Reduced capacity to hear in one ear presents specific symptoms including:

  • Better hearing in one ear. The most obvious symptom of single-sided hearing loss is that your capacity to hear is greater in one ear compared to the other. This may mean that you shift to hear more clearly or need to be positioned in a specific way so that the “better ear” receives the sound.

  • Difficulty with sound localization. The brain is typically able to identify where a sound is coming from through the ear that receives the sound information first. Known as sound localization, single-sided hearing loss makes this difficult because one ear cannot fully absorb and process sound.

  • Challenges perceiving volume. The brain receives auditory information from both ears which helps with processing the sound. With single-sided hearing loss, the brain is receiving information only from one ear which makes it more challenging to analyze the sound. This includes knowing how loud the sound is.

  • Strained hearing in settings with background noise. Hearing in noisy environments can also be increasingly difficult for people with single-sided hearing loss. The brain helps filter out background noise so that people can focus on the sound during a conversation. Known as selective listening, this is harder to do when one ear is impaired.

These symptoms make it more challenging to hear and readily communicate. The brain takes longer to process sound because it is only receiving information from one ear. This can increase cognitive load on the brain and make it more difficult to focus, you may miss parts of a conversation, and experience more fatigue after social interactions.
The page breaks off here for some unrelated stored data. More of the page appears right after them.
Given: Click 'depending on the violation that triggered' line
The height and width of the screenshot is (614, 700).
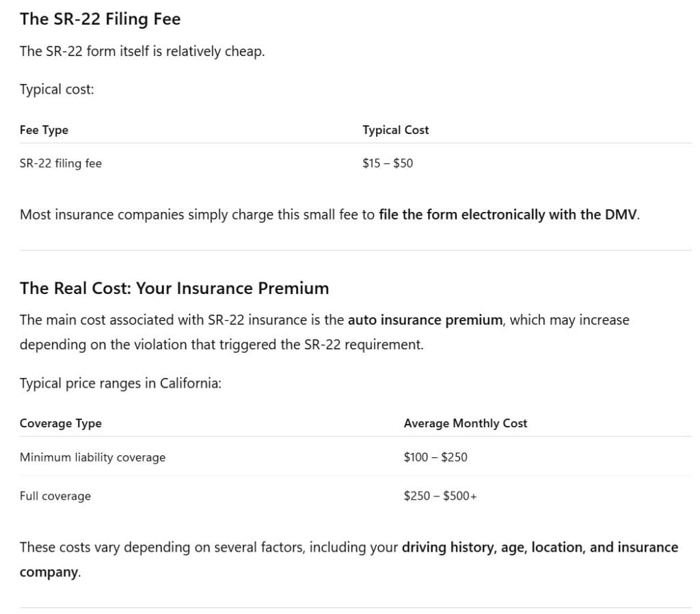Looking at the screenshot, I should pos(148,345).
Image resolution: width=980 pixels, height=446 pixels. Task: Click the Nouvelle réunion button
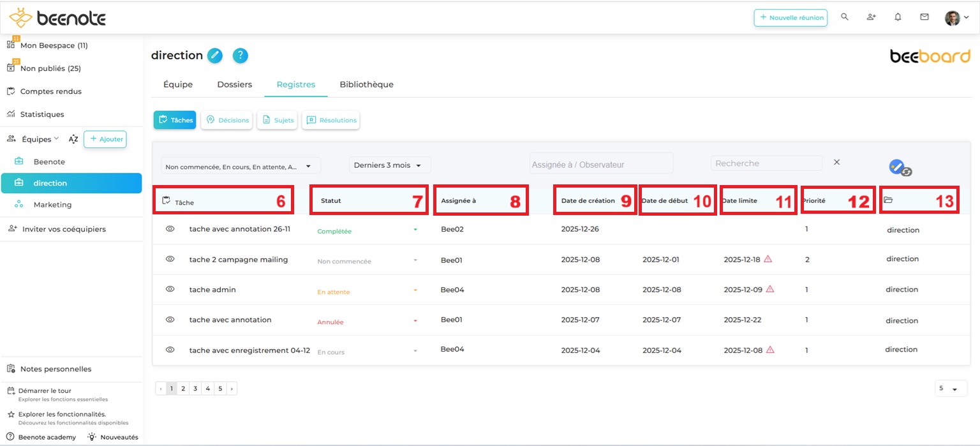tap(791, 18)
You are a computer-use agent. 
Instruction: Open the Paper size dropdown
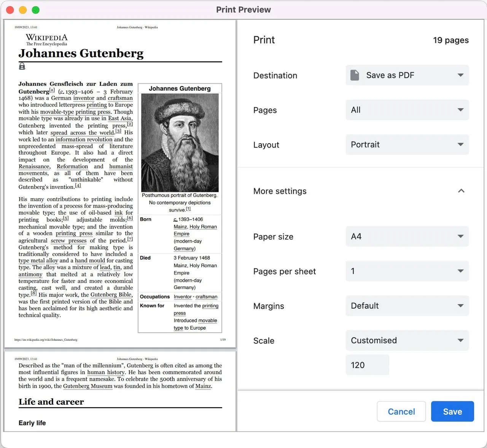[407, 236]
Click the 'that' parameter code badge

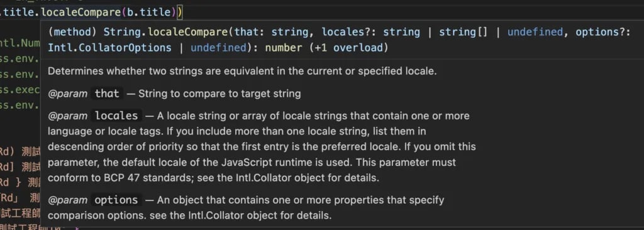point(107,94)
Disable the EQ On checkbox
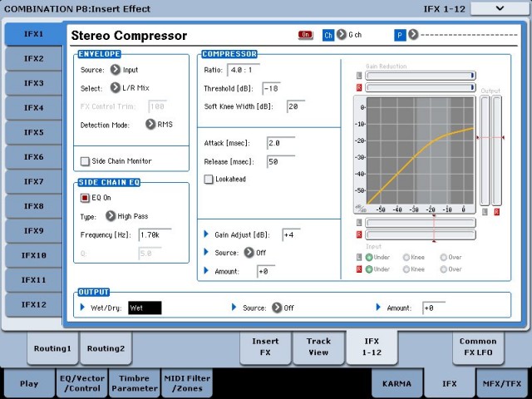The image size is (532, 399). coord(85,198)
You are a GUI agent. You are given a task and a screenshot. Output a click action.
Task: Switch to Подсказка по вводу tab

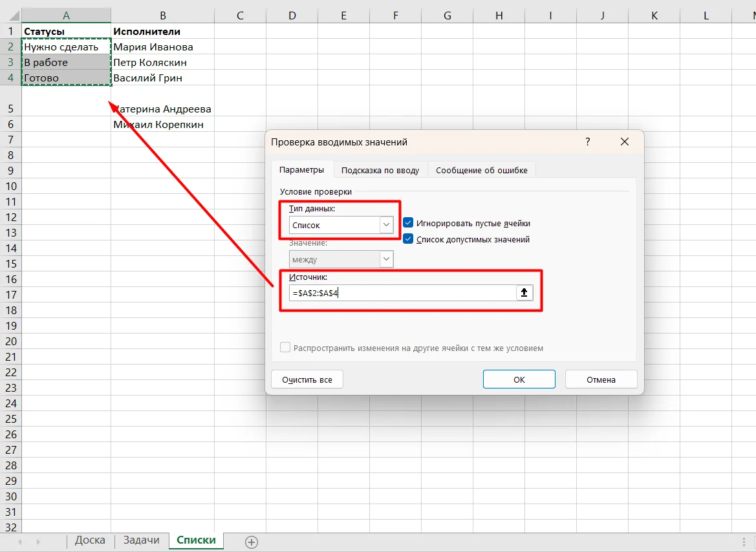pyautogui.click(x=380, y=170)
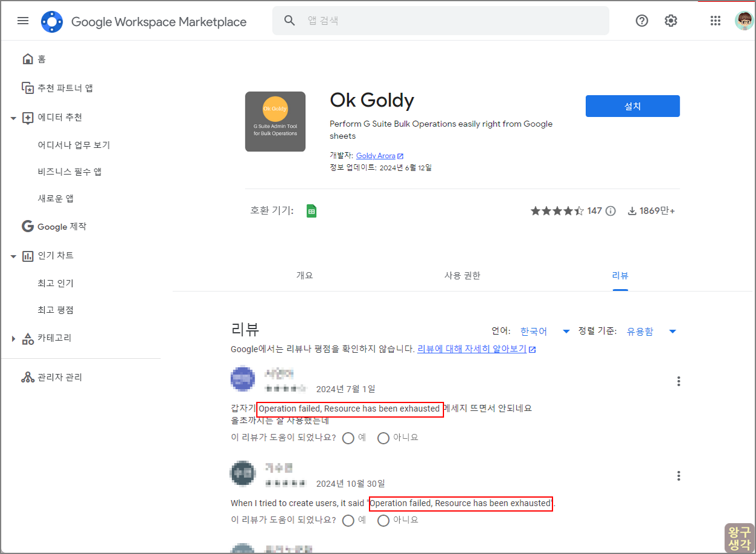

Single-sided hearing loss is diagnosed through comprehensive diagnostic testing. A hearing test involves a painless process that measures hearing capacity in both ears. This noninvasive process identifies any hearing loss and the degree of impairment in each ear. Once your hearing profile is established, yoru hearing healthcare provider can recommend specific treatment options that meet your hearing needs. The most common treatment for hearing loss is hearing aids which are electronic devices that detect and process sound. For single-sided hearing loss, there are specific types of hearing aids that provide effective treatment and support. This includes:

CROS hearing aids. Contralateral routing of sound (CROS) system is a type of hearing aid that is designed for people who have near-total hearing loss in one ear and none in the other. The hearing-impaired ear wears a transmitter and the other ear wears a hearing aid. The transmitter detects the sounds from the environment and sends them to the hearing aid worn on the functional ear. This then allows that ear to receive and process the sound which provides helpful support so that one ear is not doing all of the work.

BiCROS hearing aids work similarly but are intended for people whose functional ear also has moderate to severe hearing loss. The hearing aid worn on that ear receives sound information from the transmitter worn on the other ear. And the key difference is that the hearing aid amplifies that sound so it is heard more clearly. These hearing aids reroute sound to better support the auditory system.

Bone anchored devices. Bone anchored hearing aids are surgically implanted. This type of hearing aid sends sound vibration to the inner ear through bone conduction.